Et par quel mystère Péritas, un
animal capable de briser la patte d’un porc d’un seul coup de mâchoire,
languissait-il sans se nourrir, ou presque, couché pendant des heures sur la
route où son maître avait disparu ?
Quant à Leptine, la jeune fille
qu’il avait arrachée à l’enfer du mont Pangée, elle préparait chaque jour le
lit et le bain d’Alexandre, comme s’il devait arriver d’un moment à l’autre. Et
elle ne parlait à personne.
Philippe commença aussi à se soucier
de la solidité de ses liens avec le royaume d’Épire, sévèrement menacée par la
présence d’Olympias auprès de son frère, le jeune souverain. La reine était dévorée
d’une telle haine qu’elle semblait prête à tout pour lui nuire et bouleverser
ses projets aussi bien politiques que familiaux. Le roi Alexandre lui était
acquis, mais son cœur battait probablement pour son neveu, errant en exil au
milieu des terres barbares. Il fallait donc le lier plus solidement au trône de
Pella, écarter la reine et ses influences maléfiques. Il n’y avait qu’une
solution, et pas de temps à perdre.
Un jour, Philippe fit appeler sa
fille Cléopâtre, le seul membre de sa première famille encore à Pella.
La princesse était dans la splendeur
de ses dix-huit ans. Elle avait de grands yeux verts, de longs cheveux aux
reflets cuivrés et un corps digne d’une déesse de l’Olympe. Il n’y avait pas de
noble macédonien qui ne rêvât de l’obtenir en mariage.
« Il est temps, à présent, que
tu te maries, ma fille », lui dit-il.
Cléopâtre baissa la tête.
« J’imagine que tu as déjà choisi mon époux.
— En effet, confirma Philippe.
Ce sera le roi Alexandre d’Épire, le frère de ta mère. »
La jeune fille observa un moment de
silence, mais il était facile de comprendre que la décision de son père ne lui
déplaisait pas.
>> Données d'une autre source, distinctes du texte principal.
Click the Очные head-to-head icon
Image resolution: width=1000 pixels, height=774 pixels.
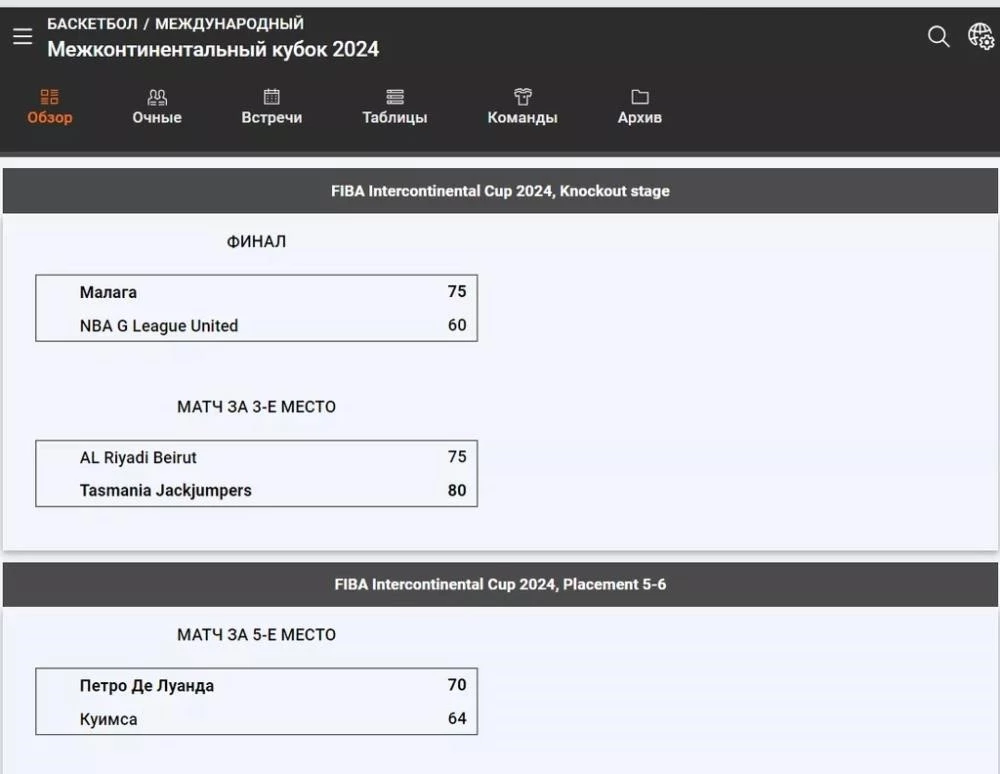(157, 97)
Son oncle était un beau jeune homme, fort courageux et très
aimé de ses sujets, doté, qui plus est, d’un caractère semblable à celui
d’Alexandre.
« Tu ne dis rien ? demanda
le souverain. T’attendais-tu à quelqu’un d’autre ?
— Non, père. Sachant que ce
choix te revenait je n’avais pensé à personne, afin de ne pas te contrarier.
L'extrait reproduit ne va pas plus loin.